Assim, nós vimos que o cristianismo amalgamou elementos...

Assim, nós vimos que o cristianismo amalgamou elementos que a análise reduz a cinco, mas que, quanto à sua origem, são três: o monoteísmo judaico, o misticismo neoplatónico, e o paganismo da decadência romana (?????). No conflito com o judaísmo, o mais rigidamente judaico cristismo refluiu para a origem, e perdeu-se. No conflito com o paganismo, este, quando não se integrou no cristismo, morreu de todo (?). No conflito com o misticismo neoplatónico, outra coisa, porém, aconteceu. Esse misticismo produziu, entrando em conflito ante-sincrético com o cristismo, a heresia célebre da Gnose. Esta heresia não desapareceu nunca. Opressa, esmagada exteriormente, essa seita de ocultistas tornou-se secreta, desapareceu da evidência histórica, mas não da vida. Não é impossível encontrar, aqui e ali, evidências da sua permanência secreta. E essa permanência oferece aspectos de conflito com o cristismo oficial e sobretudo com o católico. A par do cristismo oficial, com os seus vários misticismos e ascetismos e as suas magias várias, nós notamos, episodicamente vindo à superfície, uma corrente que data sem dúvida da Gnose (isto é da junção da Cabala judaica com o neoplatonismo) e que ora nos aparece com o aspecto dos cavaleiros de Malta, ou dos Templários, ora, desaparecendo, nos torna a surgir nos Rosa-Cruz para, finalmente, surgir à plena superfície na Maçonaria.
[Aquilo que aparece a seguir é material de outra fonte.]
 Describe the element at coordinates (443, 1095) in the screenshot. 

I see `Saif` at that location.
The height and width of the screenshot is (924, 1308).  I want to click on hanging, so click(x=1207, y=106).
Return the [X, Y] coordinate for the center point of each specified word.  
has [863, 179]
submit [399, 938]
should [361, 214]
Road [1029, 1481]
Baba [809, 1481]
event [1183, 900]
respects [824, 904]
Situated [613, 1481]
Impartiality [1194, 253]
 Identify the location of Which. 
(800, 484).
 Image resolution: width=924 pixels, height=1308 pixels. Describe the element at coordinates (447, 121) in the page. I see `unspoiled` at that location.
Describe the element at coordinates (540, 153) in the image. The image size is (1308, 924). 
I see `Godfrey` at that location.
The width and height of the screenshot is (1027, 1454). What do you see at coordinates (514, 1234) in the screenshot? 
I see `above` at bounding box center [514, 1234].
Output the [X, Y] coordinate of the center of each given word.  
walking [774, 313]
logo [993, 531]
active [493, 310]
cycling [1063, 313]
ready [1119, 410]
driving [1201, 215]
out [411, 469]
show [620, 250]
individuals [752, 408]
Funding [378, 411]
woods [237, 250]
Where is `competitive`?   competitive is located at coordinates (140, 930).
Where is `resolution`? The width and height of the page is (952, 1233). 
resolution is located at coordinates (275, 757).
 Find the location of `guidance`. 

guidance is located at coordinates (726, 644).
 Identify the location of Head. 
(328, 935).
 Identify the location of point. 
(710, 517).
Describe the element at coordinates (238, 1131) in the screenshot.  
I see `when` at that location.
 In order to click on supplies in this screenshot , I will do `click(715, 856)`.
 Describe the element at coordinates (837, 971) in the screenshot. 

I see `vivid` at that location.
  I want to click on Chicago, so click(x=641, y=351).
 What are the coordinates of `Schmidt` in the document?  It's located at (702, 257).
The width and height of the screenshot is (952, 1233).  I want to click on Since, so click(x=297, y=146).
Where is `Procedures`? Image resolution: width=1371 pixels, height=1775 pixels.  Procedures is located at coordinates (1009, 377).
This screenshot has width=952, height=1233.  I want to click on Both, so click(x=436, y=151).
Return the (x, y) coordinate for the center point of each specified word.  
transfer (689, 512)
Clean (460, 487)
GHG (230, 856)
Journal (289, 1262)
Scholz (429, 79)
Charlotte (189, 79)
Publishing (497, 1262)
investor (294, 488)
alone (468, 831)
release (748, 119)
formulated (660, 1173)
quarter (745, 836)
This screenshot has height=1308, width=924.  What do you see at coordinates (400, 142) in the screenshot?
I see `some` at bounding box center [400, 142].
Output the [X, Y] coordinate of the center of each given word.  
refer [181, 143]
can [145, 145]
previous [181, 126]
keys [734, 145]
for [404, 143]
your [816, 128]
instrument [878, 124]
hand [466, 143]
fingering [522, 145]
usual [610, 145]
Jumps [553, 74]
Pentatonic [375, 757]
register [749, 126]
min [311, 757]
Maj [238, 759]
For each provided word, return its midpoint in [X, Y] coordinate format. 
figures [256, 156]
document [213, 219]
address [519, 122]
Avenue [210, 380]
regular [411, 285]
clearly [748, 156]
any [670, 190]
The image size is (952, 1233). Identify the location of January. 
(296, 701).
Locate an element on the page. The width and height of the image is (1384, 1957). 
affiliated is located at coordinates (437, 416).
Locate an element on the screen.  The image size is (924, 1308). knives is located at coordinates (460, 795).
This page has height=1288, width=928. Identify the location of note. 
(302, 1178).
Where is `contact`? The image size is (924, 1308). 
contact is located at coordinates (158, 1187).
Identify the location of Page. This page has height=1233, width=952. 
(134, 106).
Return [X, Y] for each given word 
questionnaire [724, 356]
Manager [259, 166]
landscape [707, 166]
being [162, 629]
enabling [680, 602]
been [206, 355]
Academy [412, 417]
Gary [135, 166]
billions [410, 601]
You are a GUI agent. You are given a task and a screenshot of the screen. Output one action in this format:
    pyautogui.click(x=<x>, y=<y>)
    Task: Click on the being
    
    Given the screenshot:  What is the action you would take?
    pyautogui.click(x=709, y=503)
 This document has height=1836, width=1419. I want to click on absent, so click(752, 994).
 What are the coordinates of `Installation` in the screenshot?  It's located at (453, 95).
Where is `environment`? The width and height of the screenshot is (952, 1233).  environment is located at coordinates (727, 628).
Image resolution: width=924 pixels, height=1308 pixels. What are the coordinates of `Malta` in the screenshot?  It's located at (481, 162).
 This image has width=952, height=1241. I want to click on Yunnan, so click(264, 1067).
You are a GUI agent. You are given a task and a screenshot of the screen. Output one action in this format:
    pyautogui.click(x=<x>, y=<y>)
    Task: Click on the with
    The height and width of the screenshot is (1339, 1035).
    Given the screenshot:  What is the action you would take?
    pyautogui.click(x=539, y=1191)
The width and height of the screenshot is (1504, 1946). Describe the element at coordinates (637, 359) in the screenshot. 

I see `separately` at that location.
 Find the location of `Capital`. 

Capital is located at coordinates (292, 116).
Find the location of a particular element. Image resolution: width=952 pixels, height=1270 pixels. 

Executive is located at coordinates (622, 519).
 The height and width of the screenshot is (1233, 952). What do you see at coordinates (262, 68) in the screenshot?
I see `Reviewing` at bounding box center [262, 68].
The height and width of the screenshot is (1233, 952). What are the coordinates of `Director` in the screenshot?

Os maçons são os descendentes remotos, mas segundo uma tradição nunca quebrada, dos esotéricos espíritos que compunham a Gnose. As fórmulas e os ritos maçónicos são nitidamente judaicos; o substrato oculto desses ritos é nitidamente gnóstico. A Maçonaria derivou de um ramo dos Rosa-Cruz.

Pareceria absurdo citar esta subcorrente cristista, se a importância dela na história não fosse, apesar de ser oculta, enorme. Ela agiu fortemente na Renascença e na Reforma; a sua ingerência na Revolução Francesa é assinalada. A natureza do assunto preclui, claro é, que se haja feito um estudo certo dele; mas o que sai pelos interstícios da história não deixa dúvidas a este respeito. A moderna reviviscência dos sistemas ocultistas, notável sobretudo pela importação, nos países de língua inglesa, do chamado budismo esotérico, atroz amálgama de superstições de selvagens, de humanitarismo decadente e de gnosticismo atrapalhado, trouxe outra vez à superfície o que pela Europa havia de restos da tradição oculta da Gnose.

1917?

Páginas Íntimas e de Auto-Interpretação. Fernando Pessoa. (Textos estabelecidos e prefaciados por Georg Rudolf Lind e Jacinto do Prado Coelho.) Lisboa: Ática, 1996.